Nervous Squirrel: knob twiddling, taxidermy & trumpets
Imagine doing the job you dreamt about when you were 8 years old. Now imagine it being everything you dreamed it would be: its novelty never wearing off, every day being different.
Dave Cranmer is one lucky man. In his workshop in East London he designs and builds all kinds of remarkable, bizarre and beautiful machines – an orrery composed of 1970s calculators, a badger-based theremin, a shocking pink metallic musical pig, a rack of gently bobbing gnomes and a synthesiser propelled by pedal power being just a few.
Almost all have music or sound at their heart, and include a fine menagerie of animals. Dave’s creations incorporate owls and kestrels, pigs and badgers, some expertly stuffed – and not just with electronics. He even works under the name ‘Nervous Squirrel’ – chosen for his website “because it wouldn’t be too descriptive, so that it could stay neutral as my interests changed over time. Thank goodness I wasn’t making knitted egg cosies at the time!”, Dave says.
It might be easy to think Cranmer a great British eccentric, but such a label fails to do justice to the technical expertise and the huge range of skills he has developed over his career: machining, metalwork, welding, carpentry, electronics, robotics, working in fibreglass and pneumatics, programming, graphic design, CAD/CNC, stepper motors and lasers. He would prefer to be known as a mechanical sculptor and freelance engineer. It really does not matter, because he is brilliant at what he does.
So who exactly commissions musical stepladders or pyramid synths? Some of Dave’s work is for a workshop that provides special effects for film and TV, while others are projects for commercial clients, marketing and advertising agencies. For example, last year he made a dispensing machine for Southern Comfort
involving drums, trumpets, LEDs, a high grade pumping system, copper piping and an Arduino microcontroller. The result was a unique piece of alcoholic engineering that irreverently captured the spirit of the beverage’s New Orleans roots.

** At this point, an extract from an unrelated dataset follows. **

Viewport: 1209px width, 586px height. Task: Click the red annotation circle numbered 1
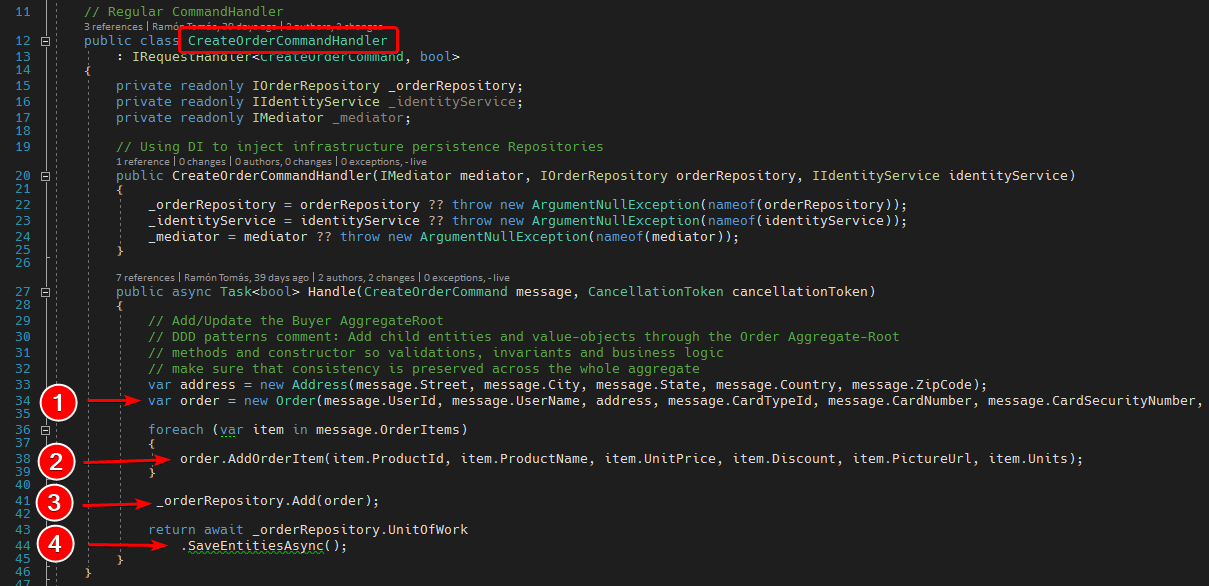point(61,403)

Under ‘just for fun’ can be put around 20% of Dave’s creations, like the ‘Rave Kestrel’ and the metallic musical pig, which have gained legendary status as party pieces among Dave’s friends. He also collaborates on musical installations with visual artists such as the Super Furry Animals’ designer Pete Fowler.
May contain nuts ... and bolts, and toggle switches
“My background is in product design and engineering, although I have always enjoyed making things”, Dave tells us. “I was lucky enough to have plenty of Lego as a kid, and also used to go to car boot sales to buy radios and things to take apart. I am inspired by learning about new materials, tools and manufacturing techniques, and also the fun of making things to entertain people.”
Each Nervous Squirrel invention features intricate circuitry, audio visual components, gears, motors, fasteners and fixings. They are also all finished to an incredibly high standard, so it is not surprising Dave has a huge requirement for products from Rapid. “The main reason for buying from Rapid is the price, particularly buying parts in bulk. For example, stereo switching audio jacks
work out incredibly cheap if I buy over 100”, says Dave. “I try and keep a good stock of everything I commonly use, and replenish in plenty of time before running out of parts. This is often a good way of building up an order so as to take advantage of free delivery over £30, which usually arrives the next day. Repeatability of orders is useful, and so I often design with parts stocked by Rapid in mind.”
In recent years Dave has been getting to grips with new prototyping and microcontroller hardware, and he is excited by the role ‘the internet of things’ could play in his work in the future. But you sense there will always be an analogue spirit to what he does. With such an array of toggle switches, controls, buttons and sockets, there is something about Dave’s inventions that appeal to the knob twiddler in all of us; the urge to turn it up to 11, create strange new sounds and celebrate ‘the art of noise’.